**Requirements**
Reproduce, character for character, the lines of the items below, starting at the line that contains "Screen dimensions: 300x398" and continuing through the last line of the items.

Entries on where items appear:
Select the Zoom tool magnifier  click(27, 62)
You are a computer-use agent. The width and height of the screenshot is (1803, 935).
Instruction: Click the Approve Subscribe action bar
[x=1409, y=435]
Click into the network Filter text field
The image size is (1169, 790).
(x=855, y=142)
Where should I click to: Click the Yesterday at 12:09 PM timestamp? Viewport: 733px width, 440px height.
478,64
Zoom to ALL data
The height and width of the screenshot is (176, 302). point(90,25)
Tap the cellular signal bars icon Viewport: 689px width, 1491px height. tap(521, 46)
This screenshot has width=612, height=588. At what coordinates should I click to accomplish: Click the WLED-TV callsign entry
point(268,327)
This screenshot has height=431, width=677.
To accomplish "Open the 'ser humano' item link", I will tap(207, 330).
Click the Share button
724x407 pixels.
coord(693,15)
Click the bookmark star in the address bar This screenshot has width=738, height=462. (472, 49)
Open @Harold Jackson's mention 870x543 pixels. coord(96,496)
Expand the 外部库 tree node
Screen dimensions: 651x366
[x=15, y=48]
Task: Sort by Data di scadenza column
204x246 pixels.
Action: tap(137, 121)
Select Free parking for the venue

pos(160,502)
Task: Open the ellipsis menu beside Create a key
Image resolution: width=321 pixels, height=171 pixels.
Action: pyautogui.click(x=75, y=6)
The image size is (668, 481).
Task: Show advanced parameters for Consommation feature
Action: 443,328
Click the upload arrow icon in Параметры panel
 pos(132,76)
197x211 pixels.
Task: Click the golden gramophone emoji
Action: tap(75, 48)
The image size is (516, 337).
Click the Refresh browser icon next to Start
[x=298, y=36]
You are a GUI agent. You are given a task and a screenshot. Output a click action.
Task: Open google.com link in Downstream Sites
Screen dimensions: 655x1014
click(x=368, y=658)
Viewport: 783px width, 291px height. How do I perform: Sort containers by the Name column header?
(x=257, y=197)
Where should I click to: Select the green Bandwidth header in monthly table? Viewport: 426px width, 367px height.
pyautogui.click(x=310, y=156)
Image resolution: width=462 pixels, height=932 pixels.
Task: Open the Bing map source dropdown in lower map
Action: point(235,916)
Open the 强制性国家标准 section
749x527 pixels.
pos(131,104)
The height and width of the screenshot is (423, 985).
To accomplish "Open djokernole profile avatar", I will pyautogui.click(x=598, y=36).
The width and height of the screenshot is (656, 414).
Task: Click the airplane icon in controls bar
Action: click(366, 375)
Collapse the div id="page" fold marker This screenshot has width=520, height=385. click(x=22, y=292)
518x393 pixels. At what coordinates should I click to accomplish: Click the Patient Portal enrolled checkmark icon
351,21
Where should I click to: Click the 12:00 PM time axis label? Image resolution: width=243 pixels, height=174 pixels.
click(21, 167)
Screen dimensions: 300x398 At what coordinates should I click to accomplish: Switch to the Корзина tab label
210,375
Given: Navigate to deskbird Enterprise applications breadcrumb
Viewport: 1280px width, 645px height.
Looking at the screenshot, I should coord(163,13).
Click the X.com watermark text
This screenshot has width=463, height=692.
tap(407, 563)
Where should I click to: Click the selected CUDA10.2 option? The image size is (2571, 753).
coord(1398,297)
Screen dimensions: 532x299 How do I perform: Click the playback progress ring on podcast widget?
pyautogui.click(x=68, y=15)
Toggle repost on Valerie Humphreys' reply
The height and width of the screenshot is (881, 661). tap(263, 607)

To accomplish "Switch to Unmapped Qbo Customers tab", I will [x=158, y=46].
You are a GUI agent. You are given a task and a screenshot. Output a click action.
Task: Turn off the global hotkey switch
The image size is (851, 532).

**Written solution**
Screen dimensions: 300x398 At what coordinates should I click to accomplish: Switch to the Корзина tab label
210,375
Given: Navigate to deskbird Enterprise applications breadcrumb
Viewport: 1280px width, 645px height.
Looking at the screenshot, I should coord(163,13).
Click the X.com watermark text
This screenshot has width=463, height=692.
tap(407, 563)
Where should I click to: Click the selected CUDA10.2 option? The image size is (2571, 753).
coord(1398,297)
Screen dimensions: 532x299 How do I perform: Click the playback progress ring on podcast widget?
pyautogui.click(x=68, y=15)
Toggle repost on Valerie Humphreys' reply
The height and width of the screenshot is (881, 661). tap(263, 607)

To accomplish "Switch to Unmapped Qbo Customers tab", I will [x=158, y=46].
You are a GUI agent. You are given a task and a screenshot. Output a click action.
Task: Turn off the global hotkey switch
The image size is (851, 532).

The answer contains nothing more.